__Required action__. Nothing but the lines from the one showing "Open the hamburger menu icon" through the final line of the data below belongs in the answer, duplicated exactly and without pictures.

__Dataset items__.
*** Begin section ***

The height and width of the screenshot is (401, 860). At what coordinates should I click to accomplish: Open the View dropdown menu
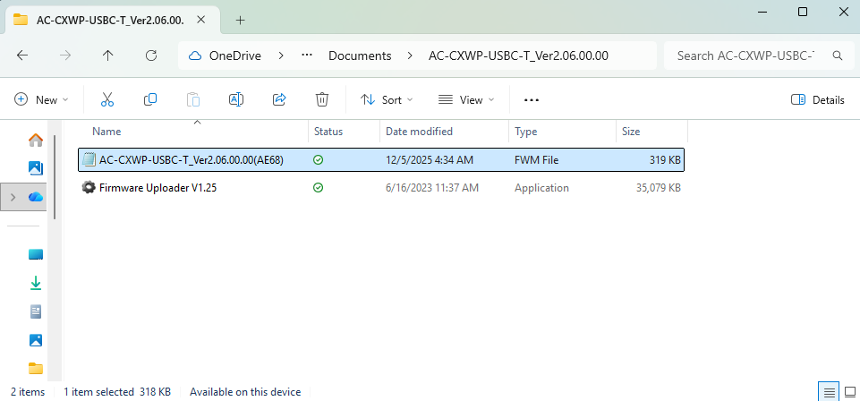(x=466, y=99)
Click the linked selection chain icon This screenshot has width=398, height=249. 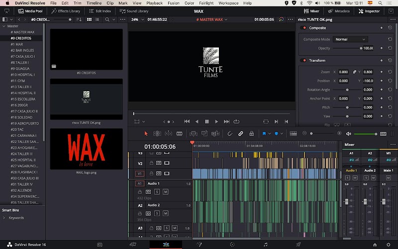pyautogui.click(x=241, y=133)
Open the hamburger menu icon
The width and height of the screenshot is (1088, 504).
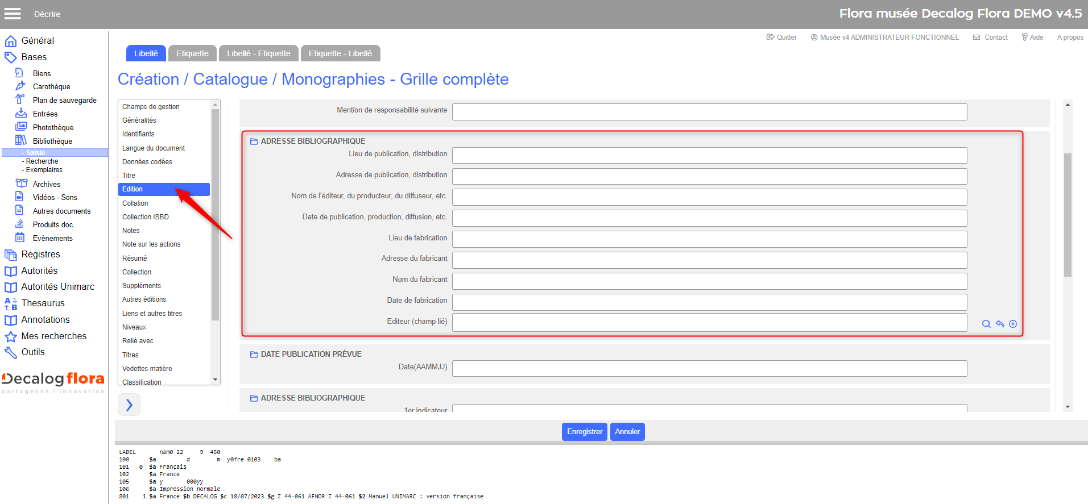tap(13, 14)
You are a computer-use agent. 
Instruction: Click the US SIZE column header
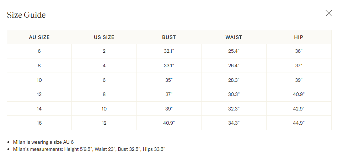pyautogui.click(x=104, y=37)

*** End section ***

__Answer to the exercise__.
Open the hamburger menu icon
The width and height of the screenshot is (1088, 504).
tap(13, 14)
You are a computer-use agent. 
Instruction: Click the US SIZE column header
pyautogui.click(x=104, y=37)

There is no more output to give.